**EXERCISE TASK:**
Please copy each of the following items word for word, all of them, from the first line to the last.

**DATASET:**
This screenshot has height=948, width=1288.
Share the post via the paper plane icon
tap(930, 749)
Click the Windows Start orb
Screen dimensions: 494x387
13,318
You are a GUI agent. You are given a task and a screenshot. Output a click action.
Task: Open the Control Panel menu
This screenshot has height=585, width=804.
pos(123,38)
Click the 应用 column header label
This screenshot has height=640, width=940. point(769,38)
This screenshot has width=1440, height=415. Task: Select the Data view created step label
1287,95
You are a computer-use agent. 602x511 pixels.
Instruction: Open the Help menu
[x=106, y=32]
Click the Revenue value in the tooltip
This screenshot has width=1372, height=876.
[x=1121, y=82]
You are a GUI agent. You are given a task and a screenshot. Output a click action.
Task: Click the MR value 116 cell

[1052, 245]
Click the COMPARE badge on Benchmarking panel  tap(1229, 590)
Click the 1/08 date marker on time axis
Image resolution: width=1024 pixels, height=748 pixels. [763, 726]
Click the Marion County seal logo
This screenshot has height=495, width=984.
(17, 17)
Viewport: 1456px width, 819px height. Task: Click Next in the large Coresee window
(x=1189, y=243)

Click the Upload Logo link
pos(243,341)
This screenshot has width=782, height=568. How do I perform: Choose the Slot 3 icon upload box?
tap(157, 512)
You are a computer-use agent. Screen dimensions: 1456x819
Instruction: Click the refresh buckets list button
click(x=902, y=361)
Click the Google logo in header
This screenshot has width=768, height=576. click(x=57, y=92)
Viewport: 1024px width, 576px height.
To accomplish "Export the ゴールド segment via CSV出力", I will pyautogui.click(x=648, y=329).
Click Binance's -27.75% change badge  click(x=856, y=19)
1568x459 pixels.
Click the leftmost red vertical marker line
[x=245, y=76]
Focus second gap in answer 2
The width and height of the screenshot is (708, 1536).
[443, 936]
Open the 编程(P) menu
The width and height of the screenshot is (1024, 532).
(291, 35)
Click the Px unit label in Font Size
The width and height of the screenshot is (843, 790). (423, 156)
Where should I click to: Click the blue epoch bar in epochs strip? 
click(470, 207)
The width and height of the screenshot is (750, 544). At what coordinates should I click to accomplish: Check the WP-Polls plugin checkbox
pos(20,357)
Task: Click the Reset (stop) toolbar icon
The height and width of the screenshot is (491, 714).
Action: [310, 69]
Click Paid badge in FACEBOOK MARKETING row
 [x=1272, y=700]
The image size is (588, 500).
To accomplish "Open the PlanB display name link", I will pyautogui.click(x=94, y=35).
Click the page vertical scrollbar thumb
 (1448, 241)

**TASK OUTPUT:**
This screenshot has height=948, width=1288.
Share the post via the paper plane icon
tap(930, 749)
Click the Windows Start orb
Screen dimensions: 494x387
13,318
You are a GUI agent. You are given a task and a screenshot. Output a click action.
Task: Open the Control Panel menu
This screenshot has height=585, width=804.
pos(123,38)
Click the 应用 column header label
This screenshot has height=640, width=940. point(769,38)
This screenshot has width=1440, height=415. Task: Select the Data view created step label
1287,95
You are a computer-use agent. 602x511 pixels.
Instruction: Open the Help menu
[x=106, y=32]
Click the Revenue value in the tooltip
This screenshot has width=1372, height=876.
[x=1121, y=82]
You are a GUI agent. You are given a task and a screenshot. Output a click action.
Task: Click the MR value 116 cell

[1052, 245]
Click the COMPARE badge on Benchmarking panel  tap(1229, 590)
Click the 1/08 date marker on time axis
Image resolution: width=1024 pixels, height=748 pixels. [763, 726]
Click the Marion County seal logo
This screenshot has height=495, width=984.
(17, 17)
Viewport: 1456px width, 819px height. Task: Click Next in the large Coresee window
(x=1189, y=243)

Click the Upload Logo link
pos(243,341)
This screenshot has width=782, height=568. How do I perform: Choose the Slot 3 icon upload box?
tap(157, 512)
You are a computer-use agent. Screen dimensions: 1456x819
Instruction: Click the refresh buckets list button
click(x=902, y=361)
Click the Google logo in header
This screenshot has width=768, height=576. click(x=57, y=92)
Viewport: 1024px width, 576px height.
To accomplish "Export the ゴールド segment via CSV出力", I will pyautogui.click(x=648, y=329).
Click Binance's -27.75% change badge  click(x=856, y=19)
1568x459 pixels.
Click the leftmost red vertical marker line
[x=245, y=76]
Focus second gap in answer 2
The width and height of the screenshot is (708, 1536).
[443, 936]
Open the 编程(P) menu
The width and height of the screenshot is (1024, 532).
(291, 35)
Click the Px unit label in Font Size
The width and height of the screenshot is (843, 790). (423, 156)
Where should I click to: Click the blue epoch bar in epochs strip? 
click(470, 207)
The width and height of the screenshot is (750, 544). At what coordinates should I click to accomplish: Check the WP-Polls plugin checkbox
pos(20,357)
Task: Click the Reset (stop) toolbar icon
The height and width of the screenshot is (491, 714).
Action: [310, 69]
Click Paid badge in FACEBOOK MARKETING row
 [x=1272, y=700]
The image size is (588, 500).
To accomplish "Open the PlanB display name link", I will pyautogui.click(x=94, y=35).
Click the page vertical scrollbar thumb
 (1448, 241)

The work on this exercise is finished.